§ **YOUR GOAL**: Copy out only the span from the line with "Task: Open the TRON (TRX) coin title" to the end of the data, both ends kept, word for word.

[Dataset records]
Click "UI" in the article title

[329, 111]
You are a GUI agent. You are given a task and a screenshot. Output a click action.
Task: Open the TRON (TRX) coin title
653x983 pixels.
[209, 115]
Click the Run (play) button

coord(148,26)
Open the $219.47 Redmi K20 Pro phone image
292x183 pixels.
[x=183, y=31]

§ **SOLUTION**:
Task: Open the TRON (TRX) coin title
653x983 pixels.
[209, 115]
Click the Run (play) button

coord(148,26)
Open the $219.47 Redmi K20 Pro phone image
292x183 pixels.
[x=183, y=31]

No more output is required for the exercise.